Likewise, clinicians, patients, and policy-makers need to know what changes in QoL scores over time or differences in scores between groups are clinically relevant. If, say, we have a scale with a potential range of 0–100, and a patient had a score of 87 before surgery and 80 afterwards, would the difference be clinically relevant?
The difficulty lies in (a) how best to define these concepts and (b) how to measure them empirically. Numerous terms are used to describe the issue at hand—minimal important difference, minimal detectable change, clinical significance, etc. [
1]. We will use the terms minimal important difference (MID) and minimal important change (MIC), the MID being the minimal difference in QoL
between patient groups that is clinically relevant and the MIC being the minimal change in QoL
over time that is clinically relevant [
2].
A familiar definition for MID is the least difference that would lead to a change in treatment [
1,
3,
4], while the MIC is defined as the minimal difference over time considered relevant by the patient [
5]. Both can be measured using so called anchor-based approaches (which map QoL scores onto an external indicator) or distribution-based approaches (which rely on statistical criteria). Several papers summarise and discuss these approaches and the various methods for deriving estimates [
1,
6‐
9]. There is no "gold-standard" method for estimating MID or MIC. Distribution-based methods alone have often been found insufficient [
10] because they do not directly capture the patient’s or clinician’s perspective regarding the meaning of scores, and this should be resolved by combining them with anchor-based approaches. A further recommendation is to report a range of numbers instead of a single one, since different methods may yield different estimates [
1].
A difference of 10 points is often assumed to be the appropriate MID and MIC for the EORTC QLQ-C30 (European Organisation for Research and Treatment of Cancer Quality of Life Core Questionnaire), based on the work of Osoba [
5]. Cocks et al. recommended using scale-specific MICs [
11]. Recently, the EORTC Quality of Life Group performed analyses of previous EORTC trials to define various MICs for the EORTC QLQ-C30 scales [
12]. The MIC definitions were obtained by other authors carrying out observational studies [
13,
14] or using existing data from past clinical trials [
15]. For the EORTC disease-specific modules (as opposed to the core instrument) initial studies investigating MIDs or MICs have been published [
16,
17]. It is our aim to calculate MID and MIC estimates for the recently updated head and neck module, the EORTC QLQ-HN43 [
18‐
20]. As there is no gold standard method for calculating MID and MIC, we first developed a methodological approach, exploring various methods, the results of which are presented in this paper.

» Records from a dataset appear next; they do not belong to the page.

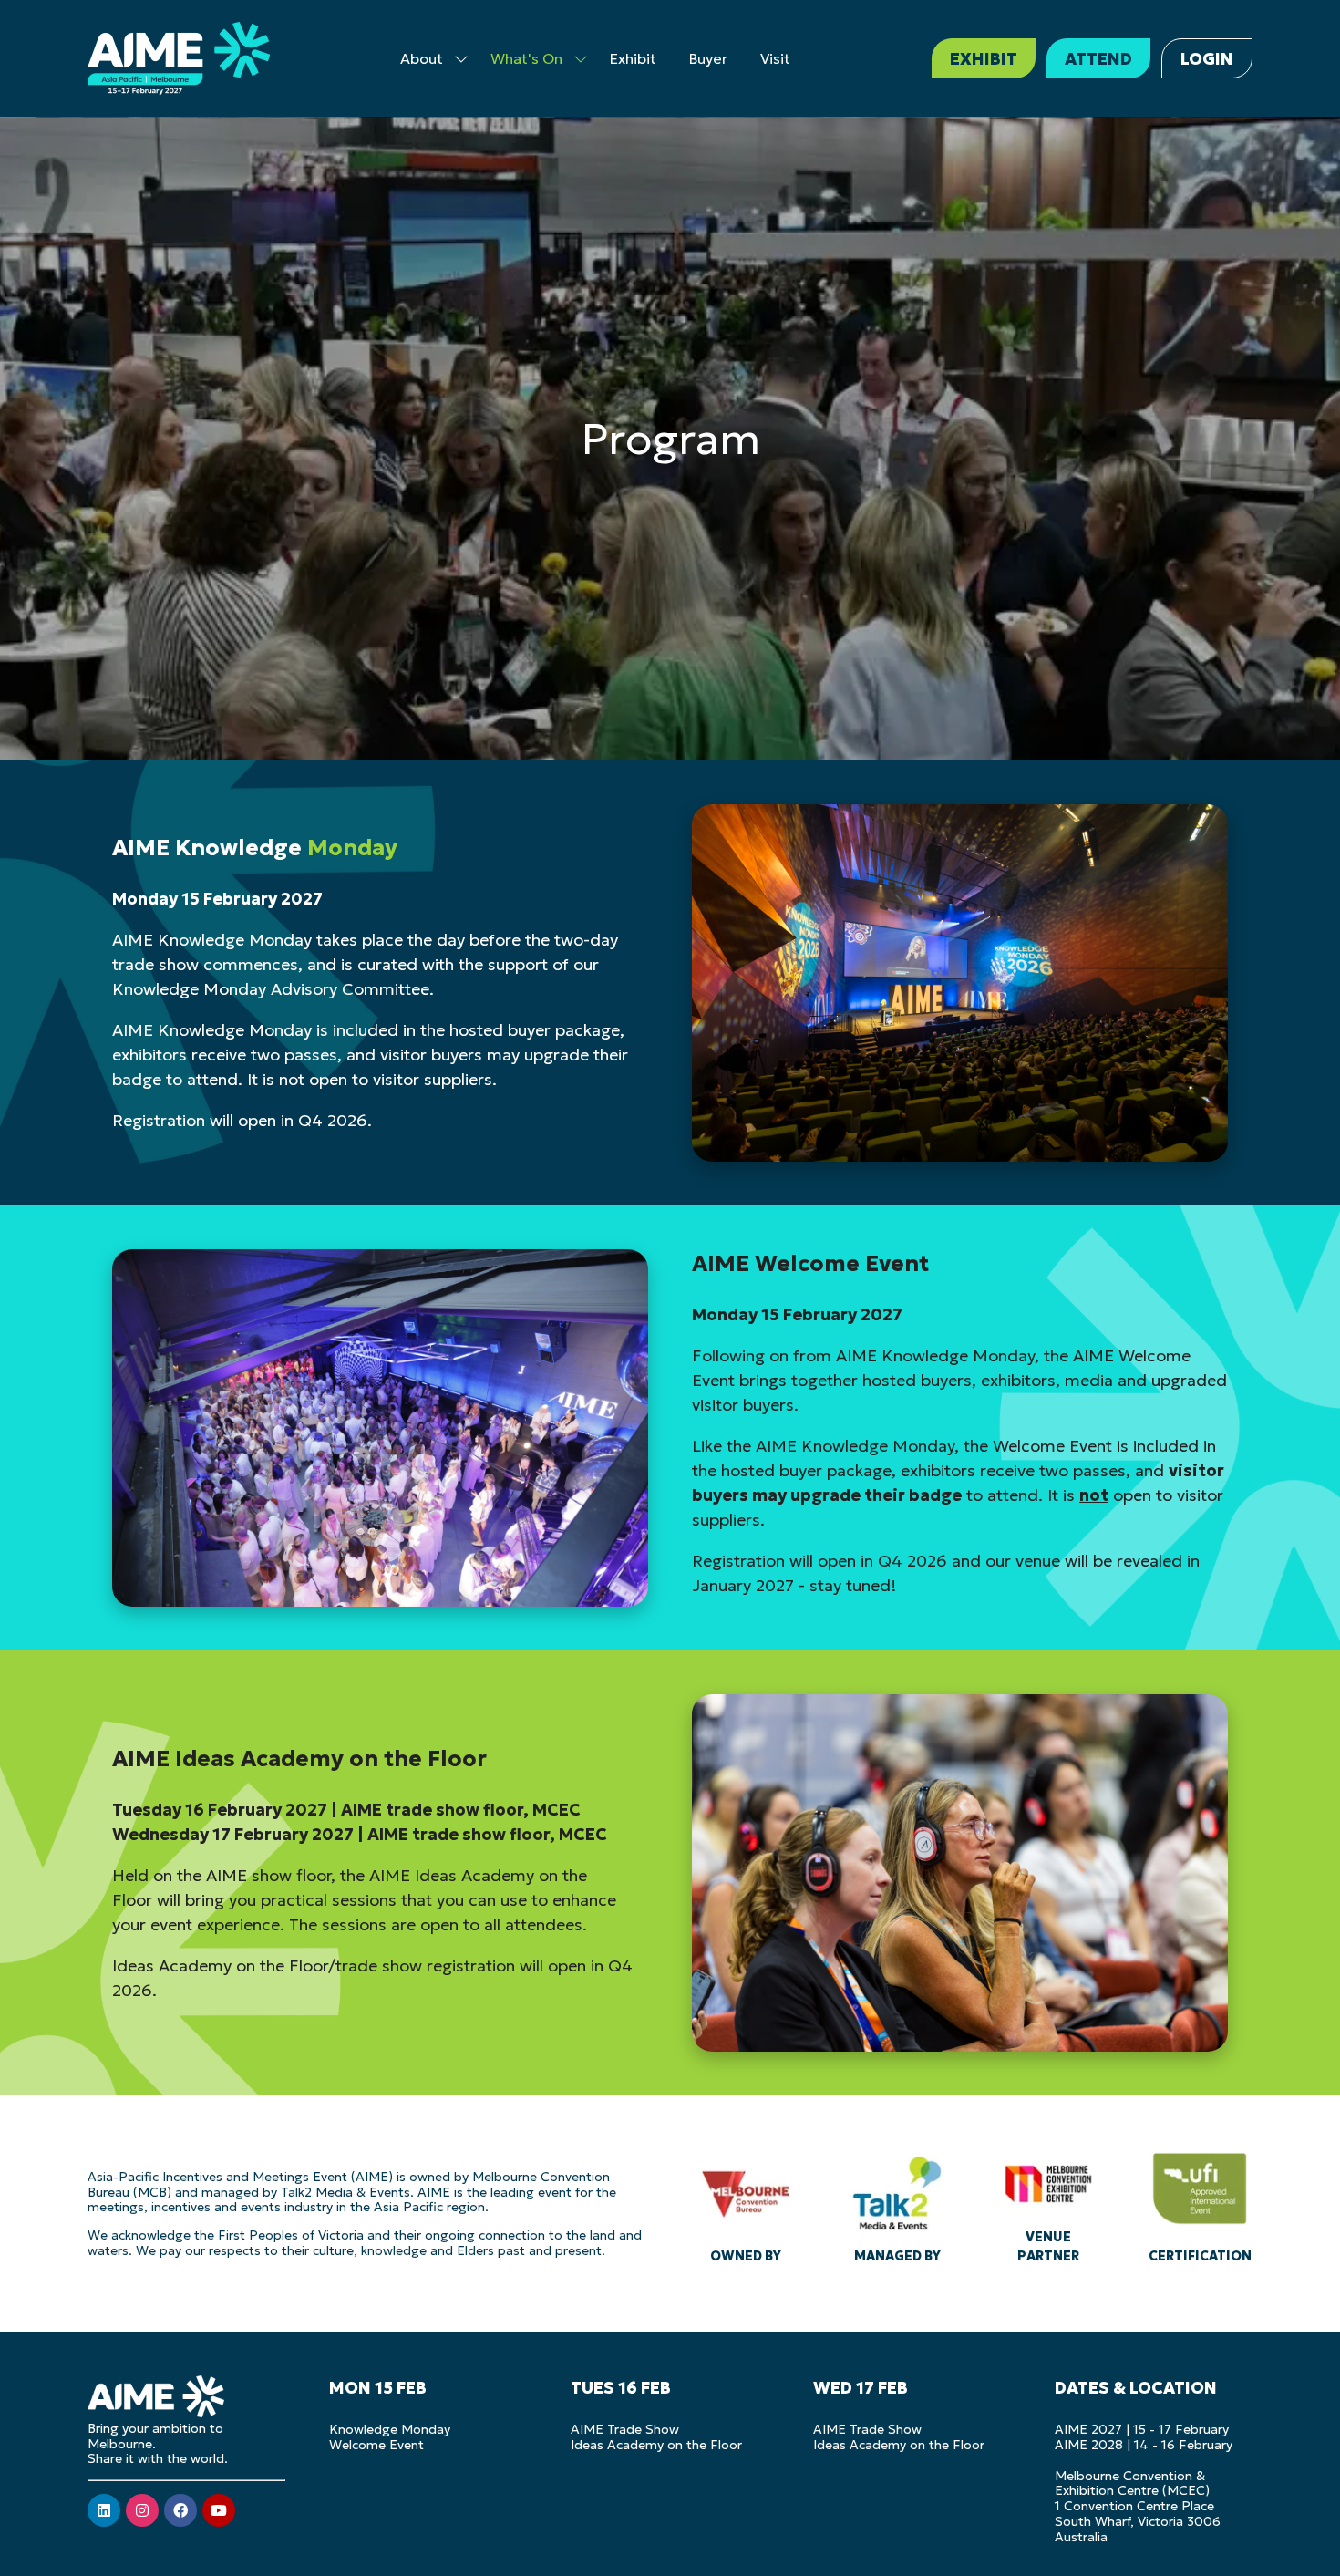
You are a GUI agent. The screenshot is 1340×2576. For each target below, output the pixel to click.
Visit (775, 58)
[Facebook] (180, 2510)
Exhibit (633, 58)
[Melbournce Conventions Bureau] (745, 2202)
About (421, 58)
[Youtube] (218, 2510)
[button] (984, 58)
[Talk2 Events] (897, 2202)
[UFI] (1199, 2202)
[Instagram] (142, 2510)
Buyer (708, 58)
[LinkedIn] (104, 2510)
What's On (526, 58)
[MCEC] (1048, 2202)
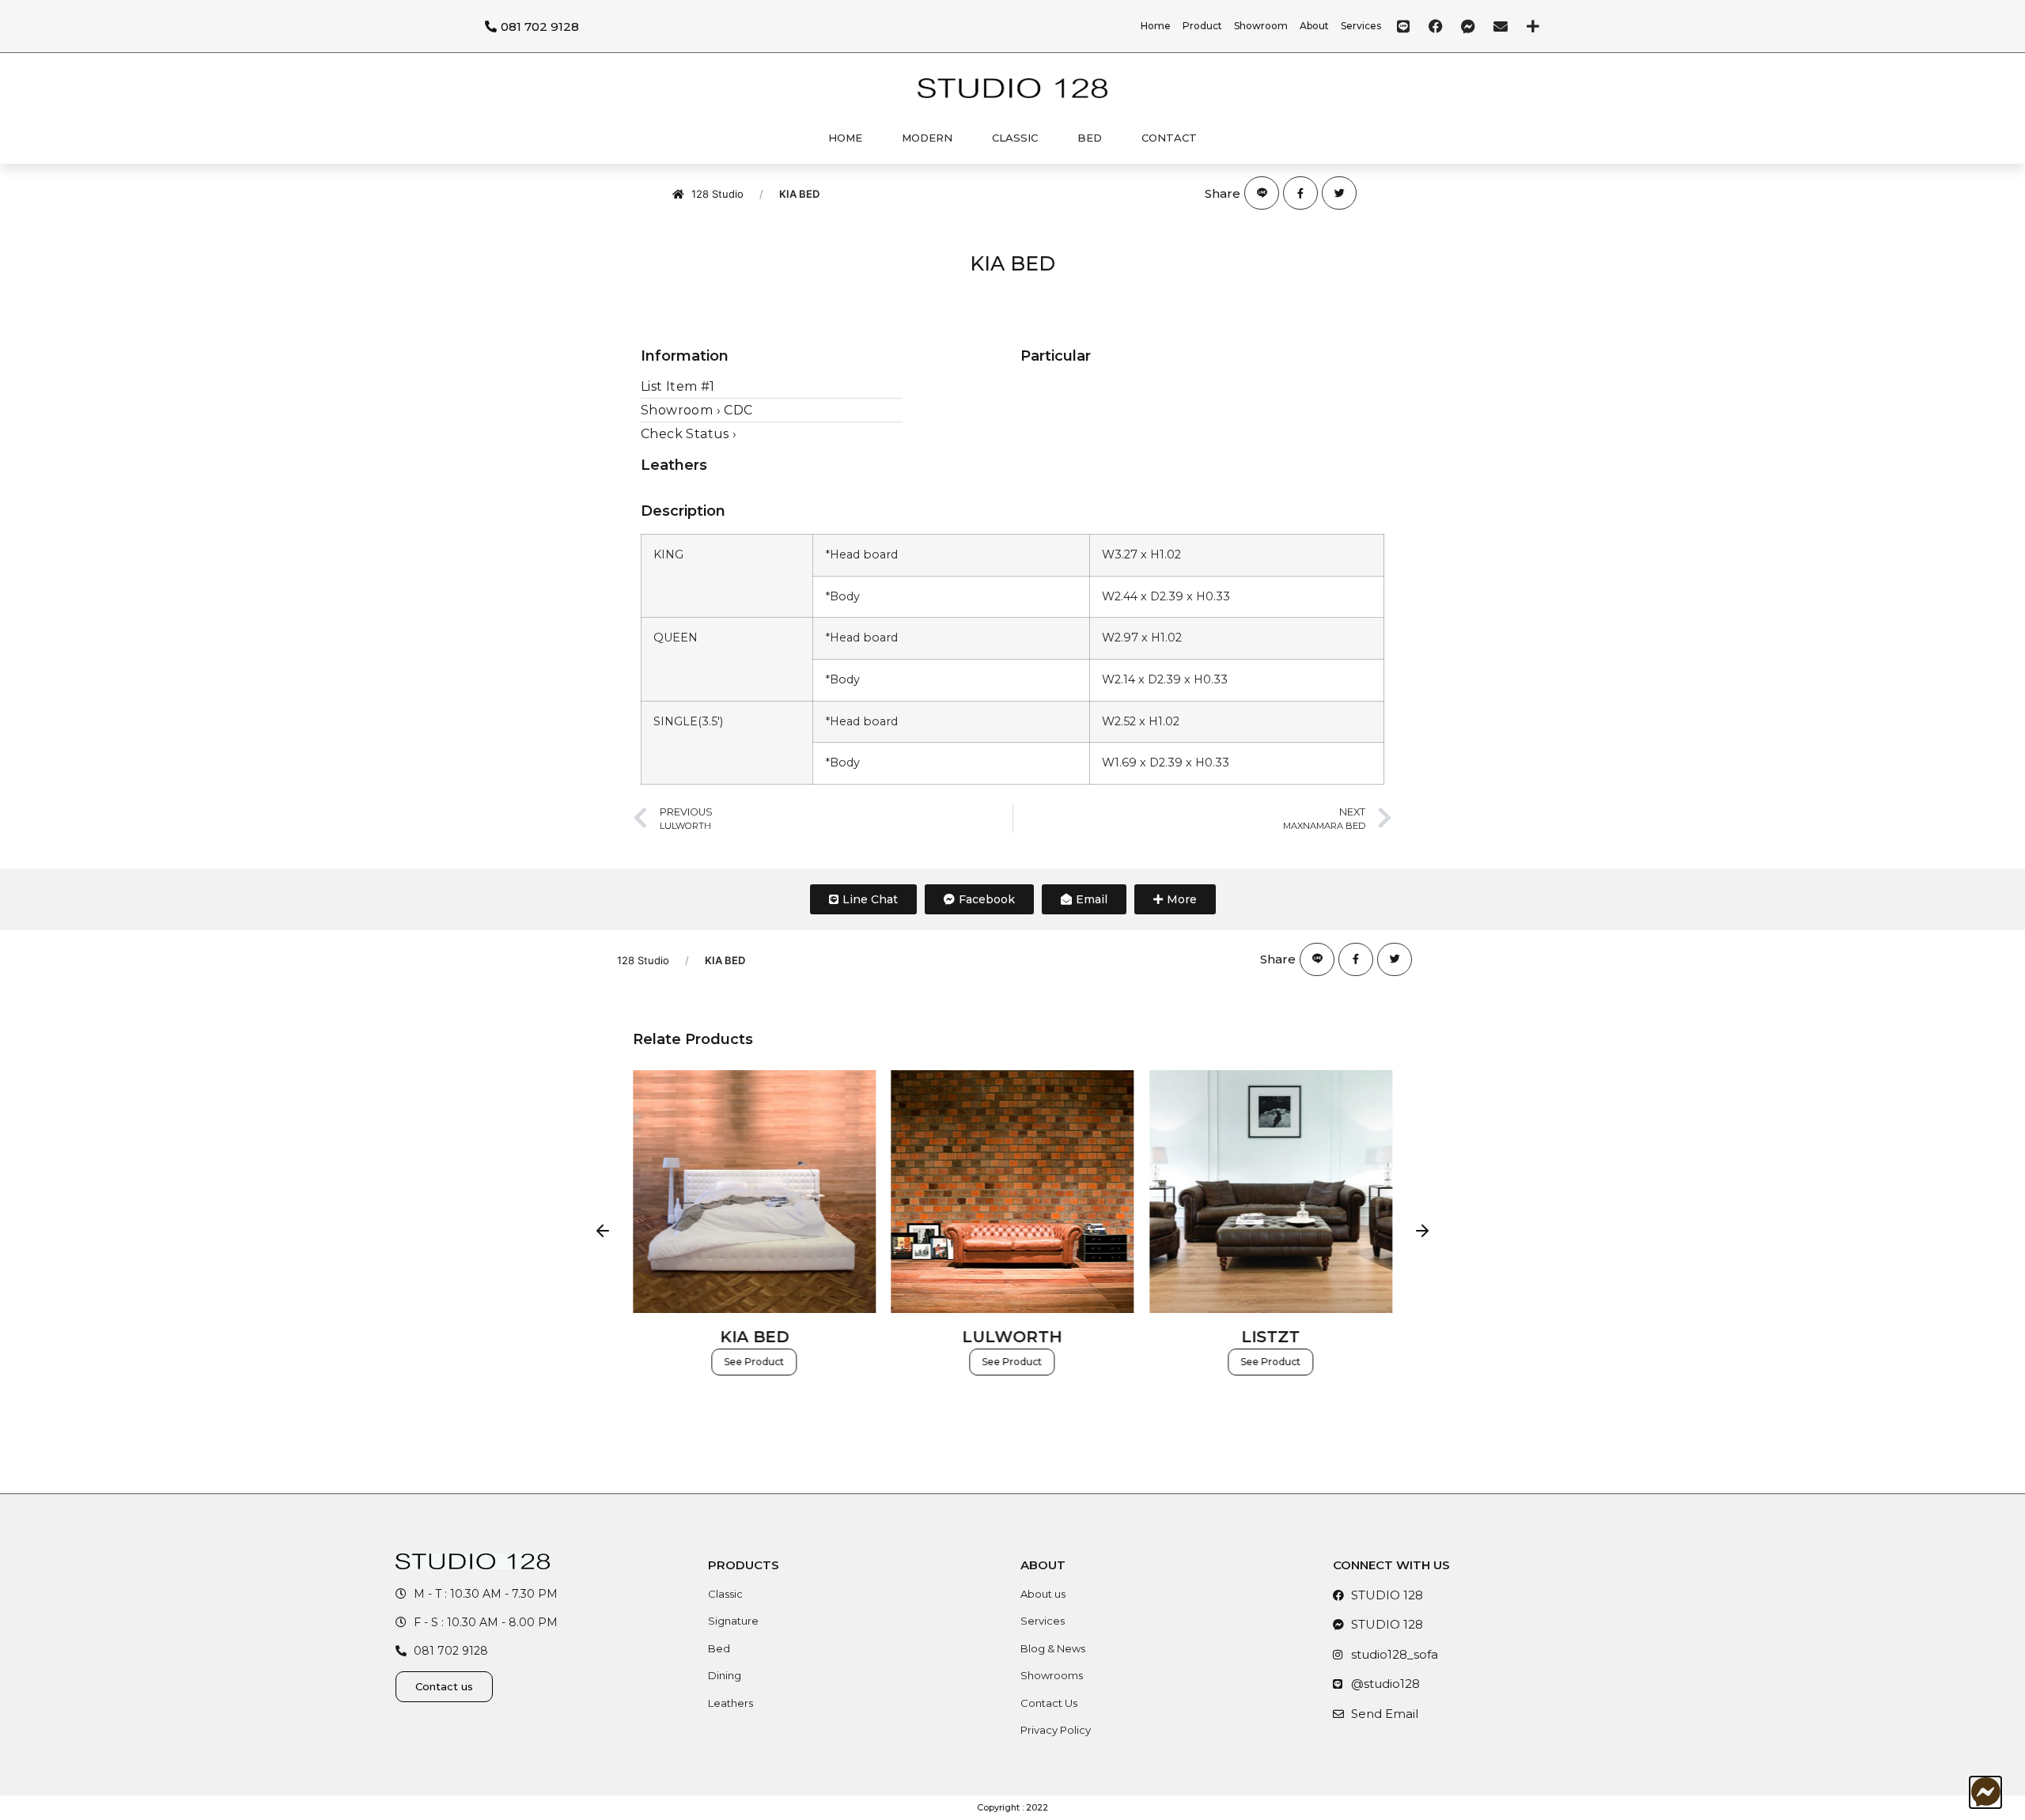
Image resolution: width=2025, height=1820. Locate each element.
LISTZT (1271, 1335)
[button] (602, 1230)
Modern (927, 137)
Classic (1015, 137)
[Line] (1403, 26)
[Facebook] (1435, 26)
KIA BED (754, 1335)
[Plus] (1533, 26)
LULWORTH (1012, 1335)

The research questions of the current study were: 1. What methods should we use to determine the clinically relevant minimal score differences of the EORTC QLQ-HN43 scales between patient groups (the MID)? 2. What methods should we use to determine the clinically relevant minimal changes in score over time for the EORTC QLQ-HN43 scales (the MIC)?
In the current paper, we focus on the Swallowing scale, in view of the importance of swallowing difficulties for patients with head and neck cancer and its wide use in clinical studies [
21]. We anticipated that these efforts would provide a useful model for approaching the determination of MIDs/MICs for the other scales in the EORTC QLQ-HN43 module.
Methods
Study design
In an international, multi-centre prospective validation study of the updated EORTC head and neck cancer module [
18], patients with head and neck cancer under active treatment (Group 1) completed a questionnaire at the following time points: before the onset of treatment (t1), three months after baseline (t2), and six months after baseline (t3). Based on previous studies [
22‐
27] and on clinical experience, we assumed Quality of Life would deteriorate for most patients between t1 and t2 and would somewhat improve between t2 and t3. In the validation study, there was also a group of head and neck cancer post-treatment survivors (Group 2) included to determine test–retest reliability. For the determination of MID and MIC presented in this paper, we used the data of Group 1 only.
Inclusion criteria, exclusion criteria, and data collection
Patients with the following ICD-10 codes were included: larynx (C32), lip (C00), oral cavity (C01-06), salivary glands (C07-08), oro-hypopharynx (C09-10, C12-14), nasopharynx (C11), nasal cavity (C30), nasal sinuses (C31), sarcoma in the head and neck region (C49), and lymph node metastases from unknown primary in the head and neck area (C77, C80.0). We did not include patients with tumours of the eyes, orbit, thyroid, skin (even if in the head and neck area), or lymphomas in the head and neck region. Additional inclusion criteria were sufficient language proficiency and sufficient cognitive functioning (assessments made by study coordinator), aged 18 years or over, and written informed consent.
Upon admission to the hospital or clinic, eligible patients received an invitation to participate in the study, and oral and written information in accordance with ethical and governance requirements of each participating centre. All sites obtained ethical approval in accordance with regional and national requirements. Patients were given time to consider the study and ask any questions before consenting and participating.
Instruments
The EORTC QLQ-C30 [
28] and the EORTC QLQ-HN43 [
18,
19] questionnaires were administered at all three time points.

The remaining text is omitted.